Ce que l’œuvre déploie ou tente de déployer autour, de nouveau, du motif du double, s’avère être enfin son principal gâchis. Il y a un profond romantisme dans la solitude immuable d’Arthur Fleck, condamné in fine à subir désespérément seul sa monstrueuse condition. Car ce premier échange gestuel avec Harleen Quinzel le prophétisait : l’amour ne sera pas son salut. La jeune femme trouble, quoique moins qu’on le voudrait du fait de sa trop rare présence à l’écran, aime moins l’être que le masque. Moins Arthur que Joker. La comédie musicale, interne, qui fait soudain éclater le show dans l’espace du réel trouve sa pertinence non dans ce qu’elle signifie d’une rupture de Fleck avec le monde, ni de ses états d’âme, cette fonction éculée du genre, mais dans l’hypertrophie de spectaculaire qu’elle adjoint à une réalité déjà fragilisée.
Une réalité atomisée par du virtuel, le pouvoir médiatique, que Joker avait dans le viseur. Les images ainsi prolifèrent, surtout télévisuelles, redoublant même le théâtre du tribunal tandis que des caméras enregistrent l’audience en direct. Les journalistes, Harley Quinn ou encore ce peuple invisible qui s’est reconnu dans le Joker, manquent tous de voir Arthur Fleck, participant d’un même phénomène d’aliénation par l’image. Le gâchis tient en ce que la lutte entre l’homme et la création est illustrée par le cartoon inaugural. En résulte un interminable étirement de l’histoire d’amour et de l’échec tragique qu’elle recouvre.
Malgré toutes ses prétentions, Todd Phillips pèche par le peu de confiance qu’il accorde au spectateur.

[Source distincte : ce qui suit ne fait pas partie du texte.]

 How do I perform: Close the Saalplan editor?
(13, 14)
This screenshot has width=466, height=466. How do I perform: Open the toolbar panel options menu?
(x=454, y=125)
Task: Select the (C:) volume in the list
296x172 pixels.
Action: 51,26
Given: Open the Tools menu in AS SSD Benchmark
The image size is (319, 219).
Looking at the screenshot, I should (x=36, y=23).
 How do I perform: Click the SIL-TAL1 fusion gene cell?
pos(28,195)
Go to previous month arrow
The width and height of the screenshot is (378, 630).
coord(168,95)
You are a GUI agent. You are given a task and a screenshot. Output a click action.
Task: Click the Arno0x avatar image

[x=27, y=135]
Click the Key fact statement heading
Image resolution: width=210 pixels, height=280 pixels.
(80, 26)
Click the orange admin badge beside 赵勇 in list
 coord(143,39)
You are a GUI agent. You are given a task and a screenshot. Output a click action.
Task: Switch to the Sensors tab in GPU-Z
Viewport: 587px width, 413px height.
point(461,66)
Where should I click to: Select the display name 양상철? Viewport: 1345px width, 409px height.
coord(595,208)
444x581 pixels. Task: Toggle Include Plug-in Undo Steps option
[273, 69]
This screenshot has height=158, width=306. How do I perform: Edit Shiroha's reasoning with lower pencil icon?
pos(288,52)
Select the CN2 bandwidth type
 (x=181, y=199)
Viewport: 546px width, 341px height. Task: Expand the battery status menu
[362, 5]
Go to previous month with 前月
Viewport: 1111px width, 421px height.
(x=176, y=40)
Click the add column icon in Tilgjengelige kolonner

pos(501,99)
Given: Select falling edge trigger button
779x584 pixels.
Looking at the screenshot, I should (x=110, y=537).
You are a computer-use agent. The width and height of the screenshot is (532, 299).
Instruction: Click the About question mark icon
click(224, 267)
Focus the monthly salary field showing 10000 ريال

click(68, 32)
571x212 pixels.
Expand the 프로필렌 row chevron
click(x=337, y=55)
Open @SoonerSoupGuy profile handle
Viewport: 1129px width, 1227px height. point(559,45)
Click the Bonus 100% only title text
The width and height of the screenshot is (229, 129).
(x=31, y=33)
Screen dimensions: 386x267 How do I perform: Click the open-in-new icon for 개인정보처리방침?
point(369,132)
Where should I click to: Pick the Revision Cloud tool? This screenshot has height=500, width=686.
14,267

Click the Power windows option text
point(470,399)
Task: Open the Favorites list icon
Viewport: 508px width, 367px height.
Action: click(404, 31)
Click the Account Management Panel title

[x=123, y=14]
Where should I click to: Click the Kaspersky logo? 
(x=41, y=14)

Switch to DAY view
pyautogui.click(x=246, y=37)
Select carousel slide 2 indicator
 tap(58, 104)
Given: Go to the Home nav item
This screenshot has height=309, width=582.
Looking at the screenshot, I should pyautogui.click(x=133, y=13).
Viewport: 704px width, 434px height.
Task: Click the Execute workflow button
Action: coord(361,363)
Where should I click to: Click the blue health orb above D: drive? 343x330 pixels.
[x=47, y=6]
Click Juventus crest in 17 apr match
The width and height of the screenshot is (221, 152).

Une faute qui l’empêche d’embrasser entièrement la folie de son objet, les frontières séparant le fantasme de la réalité ne cédant que trop timidement. En témoignent les seuils, marqués par le montage et les mouvements de caméra, qui bornent grossièrement les ruptures de genre. Peut-être verra-t-on derrière ce mélodrame pompeux un grand film inquiet pour une Amérique malade de son goût pour l’entertainment, jusque sur la scène politique. Faute d’une meilleure foi, on se contentera, au sortir de cette danse, de n’y voir qu’un faux pas.
Joker : Folie à deux / de Todd Phillips / avec Joaquin Phoenix, Lady Gaga, Brendan Gleeson / 2h18 / U.S.A / Sortie le 2 octobre 2024.